CBO’s Projections of Federal Receipts and Expenditures in the National Income and Product Accounts

August 28, 2014

How do CBO's projections of federal receipts and expenditures in the national income and product accounts compare with CBO's baseline projections of revenues and outlays in the federal budget?


The fiscal transactions of the federal government are recorded in two major sets of accounts. One is The Budget of the United States Government, prepared by the Office of Management and Budget. It is the framework generally used by executive branch agencies and the Congress and is the presentation of the federal government's budgetary activity that is most often discussed in the press. The other set of accounts is the national income and product accounts (NIPAs), produced by the Department of Commerce's Bureau of Economic Analysis (BEA).

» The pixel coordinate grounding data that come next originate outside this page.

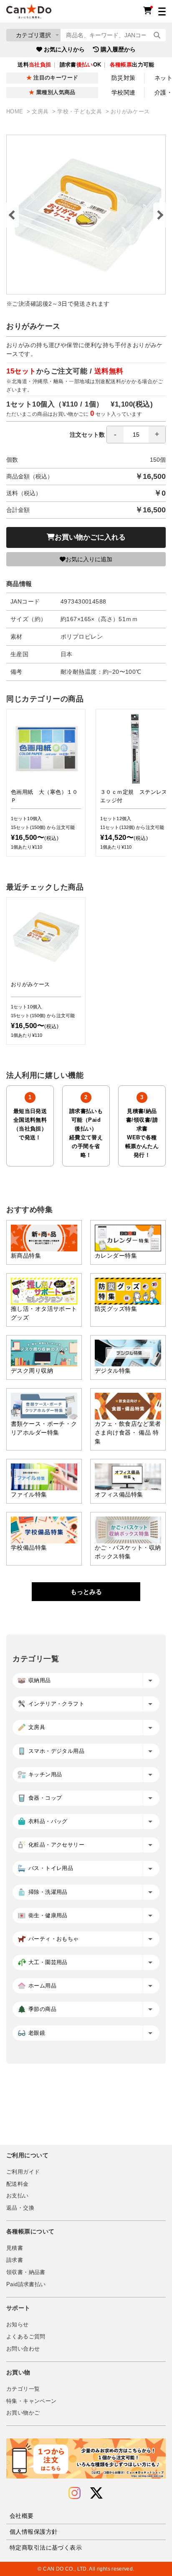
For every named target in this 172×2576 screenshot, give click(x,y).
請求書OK (80, 65)
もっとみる (86, 1591)
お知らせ (17, 2325)
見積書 (14, 2248)
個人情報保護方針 (34, 2531)
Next (159, 215)
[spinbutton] (136, 434)
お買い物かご (23, 2413)
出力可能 (132, 65)
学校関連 (123, 92)
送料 (34, 65)
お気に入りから (64, 49)
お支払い (17, 2196)
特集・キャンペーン (31, 2401)
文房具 (41, 112)
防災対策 (123, 77)
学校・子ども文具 (80, 112)
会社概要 (22, 2515)
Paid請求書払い (26, 2284)
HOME (15, 112)
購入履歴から (118, 49)
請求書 (14, 2260)
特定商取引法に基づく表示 (46, 2547)
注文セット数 (87, 434)
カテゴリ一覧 (23, 2389)
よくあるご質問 (26, 2337)
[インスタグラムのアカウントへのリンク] (74, 2493)
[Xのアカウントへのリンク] (96, 2493)
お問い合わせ (23, 2349)
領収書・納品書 (26, 2272)
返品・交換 (20, 2208)
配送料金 (17, 2184)
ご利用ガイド (23, 2172)
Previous (12, 215)
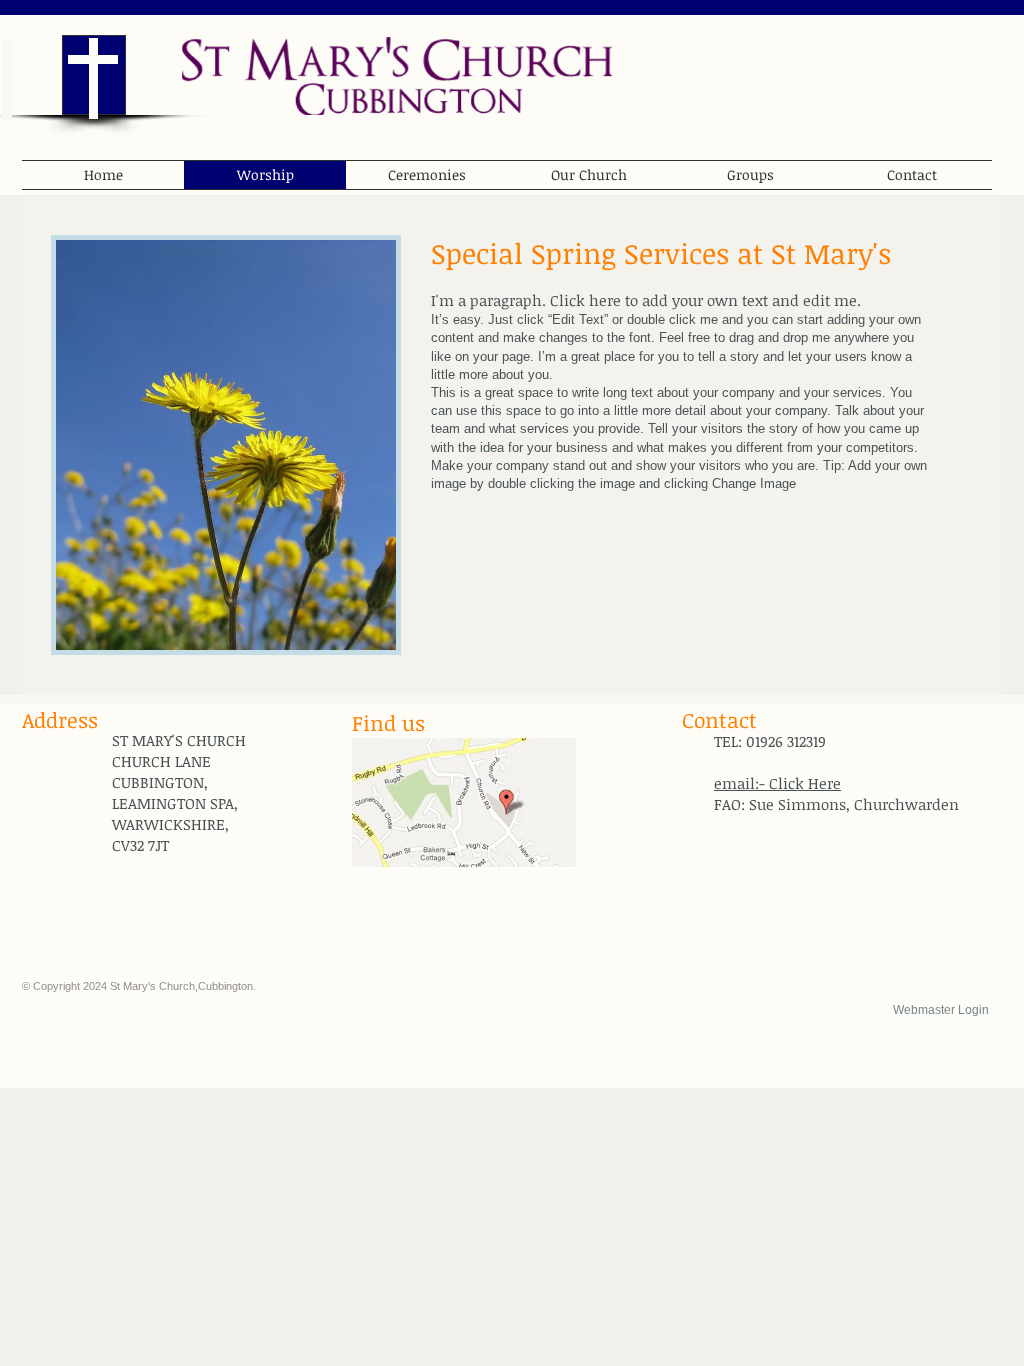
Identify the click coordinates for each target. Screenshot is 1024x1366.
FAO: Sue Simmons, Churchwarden (836, 804)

The purposes served by the budget and the NIPA accounting frameworks, their conceptual differences, and the relationship between those two sets of data are examined briefly below and more thoroughly in previous publications by CBO. CBO recently reported its latest baseline projections of federal revenues and outlays in the standard structure for budget accounting. This report presents those projections in the NIPA framework and shows the differences between the two presentations.

According to CBO's projections, for the 2014–2024 period receipts in the NIPAs are greater than revenues in the budget by about 5 percent, and expenditures in the NIPAs exceed outlays in the budget by about 7 percent. Projected expenditures in the NIPAs exceed projected receipts by $9.0 trillion, whereas projected deficits in the budget total $7.7 trillion.